**Directions for this task**
Locate each line in the data below that contains the string "with", and copy those lines.
## BEGIN Records shown
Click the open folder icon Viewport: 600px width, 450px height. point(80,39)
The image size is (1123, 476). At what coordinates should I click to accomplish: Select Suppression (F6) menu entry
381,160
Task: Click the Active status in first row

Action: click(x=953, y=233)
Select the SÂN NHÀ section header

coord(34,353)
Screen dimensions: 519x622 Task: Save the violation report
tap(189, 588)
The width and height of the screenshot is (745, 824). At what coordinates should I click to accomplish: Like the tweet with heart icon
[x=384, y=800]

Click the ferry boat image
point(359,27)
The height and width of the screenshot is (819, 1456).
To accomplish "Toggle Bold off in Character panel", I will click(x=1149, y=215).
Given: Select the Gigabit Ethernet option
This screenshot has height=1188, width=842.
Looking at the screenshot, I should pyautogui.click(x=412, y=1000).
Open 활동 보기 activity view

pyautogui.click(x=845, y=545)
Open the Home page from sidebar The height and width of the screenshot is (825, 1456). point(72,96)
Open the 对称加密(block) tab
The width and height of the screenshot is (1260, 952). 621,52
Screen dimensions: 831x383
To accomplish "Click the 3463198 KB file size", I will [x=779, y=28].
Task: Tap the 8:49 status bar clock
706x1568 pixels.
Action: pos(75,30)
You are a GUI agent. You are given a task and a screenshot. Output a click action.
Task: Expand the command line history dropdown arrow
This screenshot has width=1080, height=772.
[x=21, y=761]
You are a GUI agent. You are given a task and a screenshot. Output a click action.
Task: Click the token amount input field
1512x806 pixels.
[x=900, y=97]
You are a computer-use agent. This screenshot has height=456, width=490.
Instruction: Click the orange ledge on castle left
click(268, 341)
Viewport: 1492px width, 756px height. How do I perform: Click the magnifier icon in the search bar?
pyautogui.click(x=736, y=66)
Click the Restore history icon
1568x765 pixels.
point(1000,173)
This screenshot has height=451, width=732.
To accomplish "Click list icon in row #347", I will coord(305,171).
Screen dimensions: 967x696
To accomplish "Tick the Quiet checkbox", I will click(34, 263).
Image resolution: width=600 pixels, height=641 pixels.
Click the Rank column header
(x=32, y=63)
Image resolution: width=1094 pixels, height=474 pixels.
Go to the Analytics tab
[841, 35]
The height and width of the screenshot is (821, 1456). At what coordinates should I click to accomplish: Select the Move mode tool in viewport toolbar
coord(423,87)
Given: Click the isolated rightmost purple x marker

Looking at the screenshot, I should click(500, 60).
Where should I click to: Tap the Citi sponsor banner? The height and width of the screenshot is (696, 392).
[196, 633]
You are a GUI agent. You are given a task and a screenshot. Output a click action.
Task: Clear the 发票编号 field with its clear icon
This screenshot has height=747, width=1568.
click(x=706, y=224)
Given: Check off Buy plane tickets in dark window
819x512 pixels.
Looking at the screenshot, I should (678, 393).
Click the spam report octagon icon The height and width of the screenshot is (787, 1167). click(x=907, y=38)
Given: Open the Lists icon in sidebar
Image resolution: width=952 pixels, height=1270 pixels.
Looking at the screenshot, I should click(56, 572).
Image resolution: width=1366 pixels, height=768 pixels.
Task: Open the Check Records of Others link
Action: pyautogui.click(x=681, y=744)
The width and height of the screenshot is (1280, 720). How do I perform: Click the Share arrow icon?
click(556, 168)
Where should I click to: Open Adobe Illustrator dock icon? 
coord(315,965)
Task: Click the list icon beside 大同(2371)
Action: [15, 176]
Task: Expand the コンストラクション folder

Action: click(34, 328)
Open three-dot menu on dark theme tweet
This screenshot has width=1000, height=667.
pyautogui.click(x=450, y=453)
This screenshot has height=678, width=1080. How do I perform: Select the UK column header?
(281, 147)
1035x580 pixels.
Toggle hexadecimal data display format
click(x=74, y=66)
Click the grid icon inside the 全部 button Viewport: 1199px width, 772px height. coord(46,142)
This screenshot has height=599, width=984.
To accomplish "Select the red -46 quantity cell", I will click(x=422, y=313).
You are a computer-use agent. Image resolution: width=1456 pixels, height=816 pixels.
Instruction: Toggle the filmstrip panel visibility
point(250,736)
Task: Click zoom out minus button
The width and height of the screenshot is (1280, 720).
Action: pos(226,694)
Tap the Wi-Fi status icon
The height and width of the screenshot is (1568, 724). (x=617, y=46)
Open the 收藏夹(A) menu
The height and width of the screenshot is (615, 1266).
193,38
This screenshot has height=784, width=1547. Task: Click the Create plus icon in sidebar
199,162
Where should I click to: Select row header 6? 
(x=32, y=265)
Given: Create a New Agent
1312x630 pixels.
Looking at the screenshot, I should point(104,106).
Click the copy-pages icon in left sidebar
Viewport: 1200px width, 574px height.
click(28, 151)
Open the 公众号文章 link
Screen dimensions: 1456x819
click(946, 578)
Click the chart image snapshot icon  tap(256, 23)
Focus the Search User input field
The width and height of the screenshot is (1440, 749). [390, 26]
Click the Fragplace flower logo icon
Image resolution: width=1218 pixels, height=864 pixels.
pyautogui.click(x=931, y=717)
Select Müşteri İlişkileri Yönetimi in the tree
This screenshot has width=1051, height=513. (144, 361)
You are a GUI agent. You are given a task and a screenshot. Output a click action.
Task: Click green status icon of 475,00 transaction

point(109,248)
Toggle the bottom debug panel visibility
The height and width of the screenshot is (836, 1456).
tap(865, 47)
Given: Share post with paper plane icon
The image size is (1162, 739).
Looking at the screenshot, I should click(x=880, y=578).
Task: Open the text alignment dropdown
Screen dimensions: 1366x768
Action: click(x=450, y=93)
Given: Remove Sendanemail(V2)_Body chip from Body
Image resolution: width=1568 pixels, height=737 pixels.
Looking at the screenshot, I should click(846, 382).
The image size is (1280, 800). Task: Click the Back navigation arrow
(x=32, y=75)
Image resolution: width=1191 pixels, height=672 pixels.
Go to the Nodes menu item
## END Records shown
**Result of the exercise**
The width and height of the screenshot is (745, 824). At what coordinates should I click to accomplish: Like the tweet with heart icon
Task: Clear the 发票编号 field with its clear icon
Given: Share post with paper plane icon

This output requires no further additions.